> **Given problem**: Reproduce all of the records below verbatim, line for line.

> **Extracted information**:
--- begin ---

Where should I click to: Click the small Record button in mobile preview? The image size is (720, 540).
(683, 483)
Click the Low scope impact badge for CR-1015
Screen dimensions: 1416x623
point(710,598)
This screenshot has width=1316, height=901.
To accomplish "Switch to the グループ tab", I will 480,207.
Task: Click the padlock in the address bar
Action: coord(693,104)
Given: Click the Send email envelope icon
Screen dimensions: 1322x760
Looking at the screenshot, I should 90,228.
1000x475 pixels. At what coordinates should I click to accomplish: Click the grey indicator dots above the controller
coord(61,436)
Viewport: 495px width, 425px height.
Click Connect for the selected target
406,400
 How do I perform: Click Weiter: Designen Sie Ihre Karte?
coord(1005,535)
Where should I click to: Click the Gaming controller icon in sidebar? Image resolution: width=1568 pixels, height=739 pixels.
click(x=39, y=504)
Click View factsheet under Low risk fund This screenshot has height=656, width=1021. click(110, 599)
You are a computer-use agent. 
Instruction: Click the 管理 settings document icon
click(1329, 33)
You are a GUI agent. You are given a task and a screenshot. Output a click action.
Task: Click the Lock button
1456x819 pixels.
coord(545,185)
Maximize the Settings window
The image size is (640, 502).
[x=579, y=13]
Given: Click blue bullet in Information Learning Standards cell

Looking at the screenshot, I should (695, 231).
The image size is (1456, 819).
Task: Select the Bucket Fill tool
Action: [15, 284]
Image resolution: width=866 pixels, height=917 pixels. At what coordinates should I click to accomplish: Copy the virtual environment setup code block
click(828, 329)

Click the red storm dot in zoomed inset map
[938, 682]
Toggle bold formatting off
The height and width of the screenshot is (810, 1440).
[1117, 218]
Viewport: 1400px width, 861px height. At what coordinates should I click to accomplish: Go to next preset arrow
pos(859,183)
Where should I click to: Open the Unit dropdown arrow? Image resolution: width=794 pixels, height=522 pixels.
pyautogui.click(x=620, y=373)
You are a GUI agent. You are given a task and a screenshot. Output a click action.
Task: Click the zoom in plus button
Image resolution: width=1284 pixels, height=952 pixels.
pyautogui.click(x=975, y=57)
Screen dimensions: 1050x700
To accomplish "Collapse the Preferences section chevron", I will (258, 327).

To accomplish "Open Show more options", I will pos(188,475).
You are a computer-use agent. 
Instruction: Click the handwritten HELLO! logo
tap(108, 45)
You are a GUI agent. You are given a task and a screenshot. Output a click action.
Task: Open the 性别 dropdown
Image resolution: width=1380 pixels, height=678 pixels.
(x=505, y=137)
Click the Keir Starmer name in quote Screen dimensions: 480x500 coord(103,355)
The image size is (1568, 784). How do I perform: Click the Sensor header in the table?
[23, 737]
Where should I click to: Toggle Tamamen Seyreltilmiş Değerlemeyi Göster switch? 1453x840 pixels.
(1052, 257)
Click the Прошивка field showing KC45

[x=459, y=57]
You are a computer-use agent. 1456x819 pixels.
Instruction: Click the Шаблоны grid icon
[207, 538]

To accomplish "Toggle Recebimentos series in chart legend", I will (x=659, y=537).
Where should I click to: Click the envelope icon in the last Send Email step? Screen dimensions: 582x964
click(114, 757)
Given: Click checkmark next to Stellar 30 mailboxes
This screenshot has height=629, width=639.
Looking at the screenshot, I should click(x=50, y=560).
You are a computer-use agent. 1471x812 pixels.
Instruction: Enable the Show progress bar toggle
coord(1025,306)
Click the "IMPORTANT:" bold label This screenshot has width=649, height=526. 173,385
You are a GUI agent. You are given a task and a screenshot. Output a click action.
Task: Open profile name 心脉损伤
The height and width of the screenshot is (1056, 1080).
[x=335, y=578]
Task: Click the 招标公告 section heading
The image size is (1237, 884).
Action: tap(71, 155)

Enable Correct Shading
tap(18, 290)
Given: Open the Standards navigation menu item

--- end ---

> **Response for this exercise**:
Where should I click to: Click the small Record button in mobile preview? The image size is (720, 540).
(683, 483)
Click the Low scope impact badge for CR-1015
Screen dimensions: 1416x623
point(710,598)
This screenshot has width=1316, height=901.
To accomplish "Switch to the グループ tab", I will 480,207.
Task: Click the padlock in the address bar
Action: coord(693,104)
Given: Click the Send email envelope icon
Screen dimensions: 1322x760
Looking at the screenshot, I should 90,228.
1000x475 pixels. At what coordinates should I click to accomplish: Click the grey indicator dots above the controller
coord(61,436)
Viewport: 495px width, 425px height.
Click Connect for the selected target
406,400
 How do I perform: Click Weiter: Designen Sie Ihre Karte?
coord(1005,535)
Where should I click to: Click the Gaming controller icon in sidebar? Image resolution: width=1568 pixels, height=739 pixels.
click(x=39, y=504)
Click View factsheet under Low risk fund This screenshot has height=656, width=1021. click(110, 599)
You are a computer-use agent. 
Instruction: Click the 管理 settings document icon
click(1329, 33)
You are a GUI agent. You are given a task and a screenshot. Output a click action.
Task: Click the Lock button
1456x819 pixels.
coord(545,185)
Maximize the Settings window
The image size is (640, 502).
[x=579, y=13]
Given: Click blue bullet in Information Learning Standards cell

Looking at the screenshot, I should (695, 231).
The image size is (1456, 819).
Task: Select the Bucket Fill tool
Action: [15, 284]
Image resolution: width=866 pixels, height=917 pixels. At what coordinates should I click to accomplish: Copy the virtual environment setup code block
click(828, 329)

Click the red storm dot in zoomed inset map
[938, 682]
Toggle bold formatting off
The height and width of the screenshot is (810, 1440).
[1117, 218]
Viewport: 1400px width, 861px height. At what coordinates should I click to accomplish: Go to next preset arrow
pos(859,183)
Where should I click to: Open the Unit dropdown arrow? Image resolution: width=794 pixels, height=522 pixels.
pyautogui.click(x=620, y=373)
You are a GUI agent. You are given a task and a screenshot. Output a click action.
Task: Click the zoom in plus button
Image resolution: width=1284 pixels, height=952 pixels.
pyautogui.click(x=975, y=57)
Screen dimensions: 1050x700
To accomplish "Collapse the Preferences section chevron", I will (258, 327).

To accomplish "Open Show more options", I will pos(188,475).
You are a computer-use agent. 
Instruction: Click the handwritten HELLO! logo
tap(108, 45)
You are a GUI agent. You are given a task and a screenshot. Output a click action.
Task: Open the 性别 dropdown
Image resolution: width=1380 pixels, height=678 pixels.
(x=505, y=137)
Click the Keir Starmer name in quote Screen dimensions: 480x500 coord(103,355)
The image size is (1568, 784). How do I perform: Click the Sensor header in the table?
[23, 737]
Where should I click to: Toggle Tamamen Seyreltilmiş Değerlemeyi Göster switch? 1453x840 pixels.
(1052, 257)
Click the Прошивка field showing KC45

[x=459, y=57]
You are a computer-use agent. 1456x819 pixels.
Instruction: Click the Шаблоны grid icon
[207, 538]

To accomplish "Toggle Recebimentos series in chart legend", I will (x=659, y=537).
Where should I click to: Click the envelope icon in the last Send Email step? Screen dimensions: 582x964
click(114, 757)
Given: Click checkmark next to Stellar 30 mailboxes
This screenshot has height=629, width=639.
Looking at the screenshot, I should click(x=50, y=560).
You are a computer-use agent. 1471x812 pixels.
Instruction: Enable the Show progress bar toggle
coord(1025,306)
Click the "IMPORTANT:" bold label This screenshot has width=649, height=526. 173,385
You are a GUI agent. You are given a task and a screenshot. Output a click action.
Task: Open profile name 心脉损伤
The height and width of the screenshot is (1056, 1080).
[x=335, y=578]
Task: Click the 招标公告 section heading
The image size is (1237, 884).
Action: tap(71, 155)

Enable Correct Shading
tap(18, 290)
Given: Open the Standards navigation menu item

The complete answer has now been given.